Even where righteous anger takes place because of human injustice, meekness must wholly prevail, not allowing anger to degenerate into sinful anger, into an impure passion that knows neither measure nor aim. The Apostle Paul says concerning this: “Do not avenge yourselves, beloved, but give place to the wrath of God, for it is written: Vengeance is Mine, I will repay, says the Lord” (Rom. 12:19).

We have other grounds as well for living in peace with people who are vicious, who hate and offend us. They are creations of God, bearing the image and likeness of the Creator and Providence, endowed with the same nature as we, which is manifested on earth in the splendor of God-likeness. A reflection of divine glory is displayed in every human being, even in the most humiliated one of the human race. Whatever the weaknesses or shortcomings of our neighbor may be, they do not conceal from us and do not destroy in him those human dignities which require from us every attention, respect, and caution.

He belongs to that race whose representative is our Lord Jesus Christ Himself; he is one of those whom the Head of humanity calls His lesser brother, a child of God, for whom His blood was shed and His soul laid down, for whose sanctification the Holy Spirit was sent down, by whom he was sealed on the day of his redemption.
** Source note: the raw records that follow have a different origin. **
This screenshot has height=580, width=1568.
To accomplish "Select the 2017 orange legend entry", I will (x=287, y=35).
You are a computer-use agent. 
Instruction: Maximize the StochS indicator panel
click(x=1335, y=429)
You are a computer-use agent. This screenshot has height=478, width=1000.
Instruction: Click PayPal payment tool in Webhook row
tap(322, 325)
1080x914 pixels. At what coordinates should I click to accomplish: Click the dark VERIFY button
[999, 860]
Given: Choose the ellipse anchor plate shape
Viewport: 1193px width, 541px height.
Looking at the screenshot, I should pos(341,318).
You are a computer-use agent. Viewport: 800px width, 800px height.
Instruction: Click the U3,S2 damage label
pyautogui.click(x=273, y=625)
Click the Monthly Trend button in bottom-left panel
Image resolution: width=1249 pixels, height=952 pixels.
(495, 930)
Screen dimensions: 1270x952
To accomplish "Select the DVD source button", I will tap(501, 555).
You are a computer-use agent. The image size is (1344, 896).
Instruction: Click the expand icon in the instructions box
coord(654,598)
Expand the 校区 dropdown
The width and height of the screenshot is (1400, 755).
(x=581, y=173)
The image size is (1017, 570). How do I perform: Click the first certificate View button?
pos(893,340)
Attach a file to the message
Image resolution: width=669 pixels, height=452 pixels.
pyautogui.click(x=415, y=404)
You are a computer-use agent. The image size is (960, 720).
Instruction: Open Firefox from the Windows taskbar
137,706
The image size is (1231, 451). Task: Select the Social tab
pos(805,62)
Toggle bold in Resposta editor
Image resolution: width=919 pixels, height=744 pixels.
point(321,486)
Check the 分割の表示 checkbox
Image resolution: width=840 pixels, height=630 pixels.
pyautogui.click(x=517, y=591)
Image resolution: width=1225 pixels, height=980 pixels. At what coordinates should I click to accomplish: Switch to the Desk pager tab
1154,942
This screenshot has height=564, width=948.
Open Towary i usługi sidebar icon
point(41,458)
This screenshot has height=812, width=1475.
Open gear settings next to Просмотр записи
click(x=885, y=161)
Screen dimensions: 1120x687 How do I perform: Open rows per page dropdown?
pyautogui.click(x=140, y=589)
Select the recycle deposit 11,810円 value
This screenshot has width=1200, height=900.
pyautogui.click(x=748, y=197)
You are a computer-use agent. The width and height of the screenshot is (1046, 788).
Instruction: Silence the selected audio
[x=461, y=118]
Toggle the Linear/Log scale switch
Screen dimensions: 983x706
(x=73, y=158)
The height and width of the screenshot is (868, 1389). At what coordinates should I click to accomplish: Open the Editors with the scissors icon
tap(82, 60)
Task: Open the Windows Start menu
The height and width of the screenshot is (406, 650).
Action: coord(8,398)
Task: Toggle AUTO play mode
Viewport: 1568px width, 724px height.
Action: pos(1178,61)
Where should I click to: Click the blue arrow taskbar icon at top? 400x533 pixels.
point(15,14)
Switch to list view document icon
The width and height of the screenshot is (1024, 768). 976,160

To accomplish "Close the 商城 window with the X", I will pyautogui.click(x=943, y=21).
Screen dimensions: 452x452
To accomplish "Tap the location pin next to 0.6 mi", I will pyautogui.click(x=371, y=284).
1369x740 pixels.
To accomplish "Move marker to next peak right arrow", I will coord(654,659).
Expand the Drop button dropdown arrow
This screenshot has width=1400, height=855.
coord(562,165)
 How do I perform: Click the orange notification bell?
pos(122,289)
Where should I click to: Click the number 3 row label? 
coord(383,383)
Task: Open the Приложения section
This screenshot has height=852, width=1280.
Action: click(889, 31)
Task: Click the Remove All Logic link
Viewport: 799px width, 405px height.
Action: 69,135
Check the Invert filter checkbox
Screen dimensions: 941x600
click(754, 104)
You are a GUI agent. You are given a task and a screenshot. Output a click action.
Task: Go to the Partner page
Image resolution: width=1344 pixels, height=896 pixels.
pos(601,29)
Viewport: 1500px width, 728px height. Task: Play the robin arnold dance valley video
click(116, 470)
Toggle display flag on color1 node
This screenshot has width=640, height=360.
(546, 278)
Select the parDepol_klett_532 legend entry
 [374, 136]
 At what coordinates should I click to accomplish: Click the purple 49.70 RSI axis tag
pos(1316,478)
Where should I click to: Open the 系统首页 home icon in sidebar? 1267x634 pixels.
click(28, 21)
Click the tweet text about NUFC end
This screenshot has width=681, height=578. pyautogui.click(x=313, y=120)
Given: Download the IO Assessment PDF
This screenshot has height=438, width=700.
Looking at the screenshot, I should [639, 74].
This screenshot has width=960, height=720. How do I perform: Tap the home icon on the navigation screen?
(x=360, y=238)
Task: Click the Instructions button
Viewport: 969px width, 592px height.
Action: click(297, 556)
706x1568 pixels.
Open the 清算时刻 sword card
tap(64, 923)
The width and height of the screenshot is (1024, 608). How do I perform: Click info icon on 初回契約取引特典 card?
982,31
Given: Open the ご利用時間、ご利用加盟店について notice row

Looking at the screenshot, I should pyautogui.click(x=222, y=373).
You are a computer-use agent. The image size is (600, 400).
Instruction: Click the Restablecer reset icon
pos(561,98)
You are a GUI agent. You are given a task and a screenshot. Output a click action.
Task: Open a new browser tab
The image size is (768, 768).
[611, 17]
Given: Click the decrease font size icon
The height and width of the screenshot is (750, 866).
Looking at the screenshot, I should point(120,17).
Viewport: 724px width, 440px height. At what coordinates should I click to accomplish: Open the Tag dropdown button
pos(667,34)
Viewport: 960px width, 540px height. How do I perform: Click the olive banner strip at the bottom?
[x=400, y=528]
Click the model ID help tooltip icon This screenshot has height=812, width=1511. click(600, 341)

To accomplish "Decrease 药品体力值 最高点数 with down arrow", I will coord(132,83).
He, our enemy, may be grafted, like a branch, onto the divine vine—our Redeemer—and may become a holy member of the body of Christ.

Rejection of the person, even though vicious, is all the more impermissible and unlawful because alongside vice there is in every person a spark of good. God therefore loves him also—as His creation—and by His mercy preserves his life for many days for repentance and preparation for the future life, and, as a good Father, gives him—His child—all that he needs. For him also the Lord commands the sun to rise and sends rain.

How then, after this, are we not to respect our neighbor, even if he is a vicious person? One must not forget the words of Paul: “God is able to make him stand” (Rom. 14:4); “love believes all things, hopes all things” (1 Cor. 13:7). And this means that with God’s help he can become a good and holy person, while you, because of your malice, will fall deeply, will appear as a great sinner, and will receive punishment from God and from people.

Let us therefore, beloved listeners, respect those who are hostile to us, nurture toward them a brotherly disposition, have compassion for them in their ruin, pray for their conversion to God, forgive them offenses, harbor no malice against them, and willingly help them in their needs. If they are hungry—feed them; if they are thirsty—give them something to drink; by doing this, we heap burning coals upon their heads. “Do not be overcome by evil,” it is said in the Word of God, “but overcome evil with good.” Forgiveness of enemies is a sign of a lofty and truly Christian soul. Non-Christian peoples knew how to love only those who loved them and to do good only to those who did good to them. If we now act in the same way, we will be no different from pagans. Let us love our evildoers with Christian love; through this we shall draw nearer to God and make ourselves like Him, who is good and merciful not only to good people, but also to evil ones.